Fale Aitu ‖ Spirit House by Tusiata Avia.
Wellington: VUP (2016).
Reviewed by Erik Kennedy.
‘I can write poetry, but don’t ask me to talk about it,’ says Tusiata Avia in the “Poetry Manifesto” that serves as an appendix to her third collection, Fale Aitu | Spirit House. This is a fitting apologia for a suggestive, sometimes numinous book of verse. Avia implies by this statement that she specialises in feelings and not ideas, things and not structures. ‘OK, so I can talk about poetry,’ she jokes, ‘but I can only use ordinary words like “good” and “fruit-bat”.’ (As opposed to lit-crit words like ‘negative capability’ and ‘amphibrach’, I imagine.)
But Avia is misleading us slightly. This is not an unplanned outpouring of raw truths, nor are the book’s effects only, or even primarily, emotional. Fale Aitu (in Samoan fale is ‘house’ and aitu is ‘spirit’) is a carefully structured production. The book is in three sections: “Fale” focusses on Avia’s home life, early experiences, and traditional Samoan religion; “Fale Mafui’e” which means, ‘house of the Samoan earthquake god’, concerns the aftermath of the Canterbury earthquakes; and “Aitu” sees her spirit wander abroad from Gaza to New York.

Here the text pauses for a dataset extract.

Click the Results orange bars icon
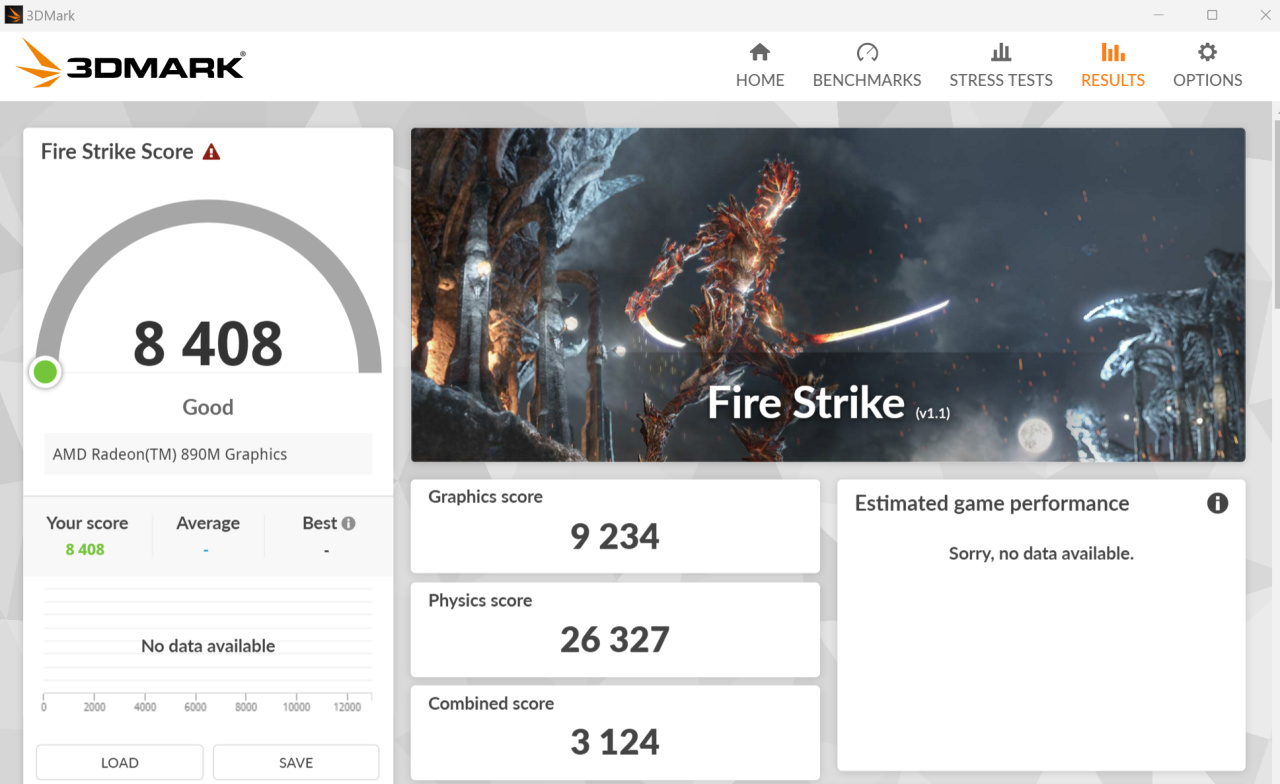This screenshot has width=1280, height=784. pyautogui.click(x=1113, y=52)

What unifies these thirty-nine poems – and this should come as no surprise to readers of Avia’s previous books, Wild Dogs Under My Skirt and Bloodclot – is an emphasis on the domestic gothic and invocations of Samoan mythology. Sometimes the two motifs are intertwined. In “Fa’anoanoa”, the Samoan term for lugubrious grief (characterised by ‘dull eyes, grey skin colour, monosyllabic answers given in a monotone, and a generally unkempt appearance’) is personified as a friend’s sister. This sister has supposedly ‘been beaten to death / by the man she loved’. But by the end of the poem, ‘I look up and there she is, Fa’anoanoa, / sitting at the kitchen table’ – an unkillable, shapeshifting misery that dogs the speaker. In the two poems “Birds” and “Fish” the speaker’s father names various feathered and finned creatures in Samoan, and a fofō (traditional healer) ‘says secret words only the fish can hear’. It is playful, but at the same time a loss of home or status is hinted at. The present, in Avia’s poems, so often lacks something that was supposedly abundant in the past: ‘we all know about things that fly out of the sky / and take everything you’ve got’.

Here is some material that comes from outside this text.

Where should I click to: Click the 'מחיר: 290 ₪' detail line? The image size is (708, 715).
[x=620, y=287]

And sometimes the connection between trauma and tradition is more tenuous. The tour de force “Demonstration” is a six-page poem that ends with a full half page of the capitalised, repeated mantra ‘IT WAS NOT MY FAULT IT WAS RAPE’. The incident under discussion took place after a Samoan Students’ Association event, but this fact is not central to the poem’s arguments, nor are there any mythological resonances. Poems like this have been written about other places and people and, unfortunately, will be again. There is a grim, shocking universality to the experience, and one of Avia’s strengths is getting this across. I saw her perform this piece at the Darkroom in Christchurch a year or so ago, and it left the audience stunned and then ecstatic with surging empathy. Never forget that Avia is a performer who can force her poems into a fresh meaningfulness whenever they are spoken by her own voice.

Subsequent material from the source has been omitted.